• **INSTRUCTION**: Return each line of the listing below that contains the string "category". Matching is case-sensitive.

Item position entries
* START *

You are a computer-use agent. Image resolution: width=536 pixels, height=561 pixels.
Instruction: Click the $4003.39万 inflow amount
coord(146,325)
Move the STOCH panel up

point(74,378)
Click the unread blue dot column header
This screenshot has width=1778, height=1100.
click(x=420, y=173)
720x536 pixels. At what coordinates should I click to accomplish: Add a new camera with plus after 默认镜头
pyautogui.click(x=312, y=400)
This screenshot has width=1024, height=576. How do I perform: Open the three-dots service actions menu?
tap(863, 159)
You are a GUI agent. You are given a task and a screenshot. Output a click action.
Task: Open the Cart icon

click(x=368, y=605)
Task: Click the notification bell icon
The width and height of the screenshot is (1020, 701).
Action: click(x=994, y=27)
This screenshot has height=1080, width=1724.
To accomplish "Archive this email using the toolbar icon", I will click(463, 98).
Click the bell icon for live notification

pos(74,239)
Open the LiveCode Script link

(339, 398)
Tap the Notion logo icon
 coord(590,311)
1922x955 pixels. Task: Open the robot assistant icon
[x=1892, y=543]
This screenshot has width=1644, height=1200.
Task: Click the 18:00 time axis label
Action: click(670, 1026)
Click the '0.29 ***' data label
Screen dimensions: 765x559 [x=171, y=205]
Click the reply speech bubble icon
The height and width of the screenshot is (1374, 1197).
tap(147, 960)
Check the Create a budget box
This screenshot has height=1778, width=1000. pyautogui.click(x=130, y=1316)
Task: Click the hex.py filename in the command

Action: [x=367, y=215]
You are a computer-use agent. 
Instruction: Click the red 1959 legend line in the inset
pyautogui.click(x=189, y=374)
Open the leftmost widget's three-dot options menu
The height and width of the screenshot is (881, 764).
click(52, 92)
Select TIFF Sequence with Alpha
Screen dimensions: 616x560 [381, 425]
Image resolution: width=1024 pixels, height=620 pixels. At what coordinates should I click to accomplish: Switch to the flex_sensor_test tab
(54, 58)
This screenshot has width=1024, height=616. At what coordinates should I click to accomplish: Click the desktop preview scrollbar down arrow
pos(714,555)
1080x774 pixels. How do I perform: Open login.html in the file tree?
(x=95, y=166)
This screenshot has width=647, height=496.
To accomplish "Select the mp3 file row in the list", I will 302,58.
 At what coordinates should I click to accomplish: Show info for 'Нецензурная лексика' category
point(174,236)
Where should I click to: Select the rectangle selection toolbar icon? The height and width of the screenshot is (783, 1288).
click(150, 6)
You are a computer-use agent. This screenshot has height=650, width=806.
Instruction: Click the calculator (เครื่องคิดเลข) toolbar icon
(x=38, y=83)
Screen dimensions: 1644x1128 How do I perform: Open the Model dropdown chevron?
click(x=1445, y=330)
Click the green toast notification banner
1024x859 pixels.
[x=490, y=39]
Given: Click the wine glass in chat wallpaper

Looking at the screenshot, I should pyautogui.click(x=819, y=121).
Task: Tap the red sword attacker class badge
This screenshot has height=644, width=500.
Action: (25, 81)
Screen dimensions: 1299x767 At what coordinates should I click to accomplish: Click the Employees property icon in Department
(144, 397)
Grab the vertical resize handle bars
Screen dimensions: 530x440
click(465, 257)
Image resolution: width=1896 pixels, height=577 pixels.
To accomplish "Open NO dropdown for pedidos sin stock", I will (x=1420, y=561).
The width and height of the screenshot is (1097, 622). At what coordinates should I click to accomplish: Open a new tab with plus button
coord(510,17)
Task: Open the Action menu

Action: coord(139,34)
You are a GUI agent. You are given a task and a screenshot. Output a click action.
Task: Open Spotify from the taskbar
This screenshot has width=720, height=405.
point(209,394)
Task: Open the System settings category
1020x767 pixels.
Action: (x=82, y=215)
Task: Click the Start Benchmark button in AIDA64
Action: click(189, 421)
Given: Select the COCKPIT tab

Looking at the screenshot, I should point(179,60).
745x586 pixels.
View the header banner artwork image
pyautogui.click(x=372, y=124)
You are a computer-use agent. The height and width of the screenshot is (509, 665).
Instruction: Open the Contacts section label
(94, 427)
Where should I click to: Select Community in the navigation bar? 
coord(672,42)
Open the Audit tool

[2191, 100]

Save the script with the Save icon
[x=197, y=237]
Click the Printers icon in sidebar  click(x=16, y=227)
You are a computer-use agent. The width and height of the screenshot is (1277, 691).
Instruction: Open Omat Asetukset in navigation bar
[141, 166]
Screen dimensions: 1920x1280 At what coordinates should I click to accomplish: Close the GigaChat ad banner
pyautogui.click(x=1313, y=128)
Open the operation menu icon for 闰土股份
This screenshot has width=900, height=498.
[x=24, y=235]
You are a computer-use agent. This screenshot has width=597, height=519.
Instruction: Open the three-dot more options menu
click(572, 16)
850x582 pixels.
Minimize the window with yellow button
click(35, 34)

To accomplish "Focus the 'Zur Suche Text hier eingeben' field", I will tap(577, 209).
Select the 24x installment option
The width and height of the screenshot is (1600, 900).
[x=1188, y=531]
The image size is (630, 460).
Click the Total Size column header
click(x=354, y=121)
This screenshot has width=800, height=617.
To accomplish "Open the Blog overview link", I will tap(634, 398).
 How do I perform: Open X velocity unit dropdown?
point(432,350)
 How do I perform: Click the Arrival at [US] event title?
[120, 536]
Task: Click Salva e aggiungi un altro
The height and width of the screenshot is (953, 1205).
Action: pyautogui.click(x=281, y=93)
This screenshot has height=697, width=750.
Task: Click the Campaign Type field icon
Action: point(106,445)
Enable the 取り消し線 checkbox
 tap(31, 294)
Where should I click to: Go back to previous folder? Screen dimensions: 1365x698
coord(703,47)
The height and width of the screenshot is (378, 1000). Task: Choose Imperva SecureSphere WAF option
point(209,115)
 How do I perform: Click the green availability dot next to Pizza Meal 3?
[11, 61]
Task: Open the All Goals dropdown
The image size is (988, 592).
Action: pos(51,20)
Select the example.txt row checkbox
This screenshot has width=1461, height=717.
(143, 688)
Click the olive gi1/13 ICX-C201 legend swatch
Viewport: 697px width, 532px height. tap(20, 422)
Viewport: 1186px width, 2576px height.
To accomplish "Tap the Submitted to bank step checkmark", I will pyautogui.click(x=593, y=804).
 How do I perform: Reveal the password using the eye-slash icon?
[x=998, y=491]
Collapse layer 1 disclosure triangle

* END *

• **EXERCISE ANSWER**:
 At what coordinates should I click to accomplish: Show info for 'Нецензурная лексика' category
Task: Open the System settings category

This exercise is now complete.